D. "Can you list any diseases that your parents or siblings have had?": While understanding the family medical history is important, this question focuses on genetics and familial health rather than the client’s beliefs about their ability to control their environment or health. It does not provide insight into how the client views their role in managing their health.


Question 9: View

A nurse manager is leading a discussion on legal guidelines for the use of restraints. Which of the following information should the nurse include?

Explanation

A. "You can place a client in a chair with a table or tray blocking them as an alternative to restraints.": Using furniture to block a client can restrict their movement and may still be considered a form of restraint. Legal guidelines emphasize the importance of promoting client safety and dignity, so alternative measures should be explored that do not involve restricting movement.

B. "Monitoring the client less often than required can be considered negligence.": Monitoring a client in restraints less frequently than required breaches the duty of care and can lead to harm. Proper monitoring is crucial for the safety and well-being of clients, ensuring that their physical and psychological needs are adequately addressed while they are in restraints.

C. "Family members cannot file a lawsuit when restraints are used for clients who have a mental illness.": Family members retain the right to file lawsuits if they believe that the use of restraints was inappropriate or caused harm, regardless of the client's mental health status. Legal rights apply equally to all clients, including those with mental illness, ensuring accountability in the use of restraints.

D. "Chemical restraints are allowed when there is a high client-to-nurse ratio.": The use of chemical restraints is subject to strict regulations and cannot be justified based solely on staffing levels. These restraints should only be used when necessary for the client's safety and must align with established legal and ethical guidelines, ensuring that they are not used as a solution for managing staffing challenges.


Question 10: View

An occupational health nurse is preparing to teach a health promotion class for workers at a warehouse. Which of the following statements should the nurse include?

Explanation

A. "Rub your hands together for at least 10 seconds when washing them.": While handwashing is important for preventing infections, the recommendation for effective handwashing is to rub hands together for at least 20 seconds, not 10. Emphasizing proper handwashing techniques is essential for promoting workplace health.

B. "Keep your abdominal muscles tightened when lifting objects.": While engaging the abdominal muscles can help provide stability during lifting, it is more important to emphasize proper lifting techniques, such as bending at the knees and keeping the load close to the body. This helps prevent injuries and promotes safe lifting practices in the workplace.

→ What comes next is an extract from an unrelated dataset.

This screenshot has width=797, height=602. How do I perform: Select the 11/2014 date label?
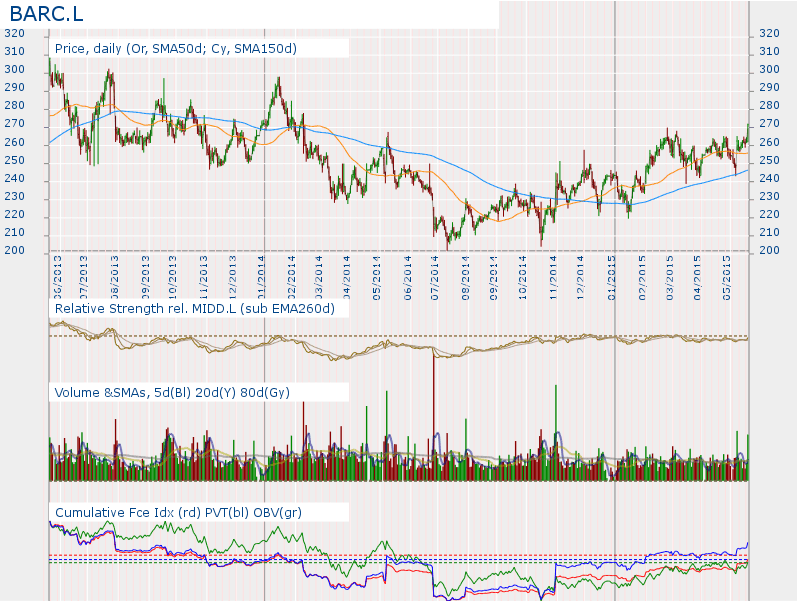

C. "Ensure that 20% or less of calories are from saturated fats.": This statement aligns with dietary guidelines aimed at reducing the risk of chronic diseases. Limiting saturated fat intake to 20% or less of total daily calories is important for maintaining heart health and overall well-being. This information is crucial for workers to understand healthy eating habits.

D. "Engage in aerobic exercise 2 to 4 days per week for 20 minutes.": While regular exercise is beneficial, the recommendation for aerobic exercise typically suggests at least 150 minutes of moderate-intensity exercise each week, which translates to about 30 minutes on most days. This statement underrepresents the amount of physical activity needed for optimal health.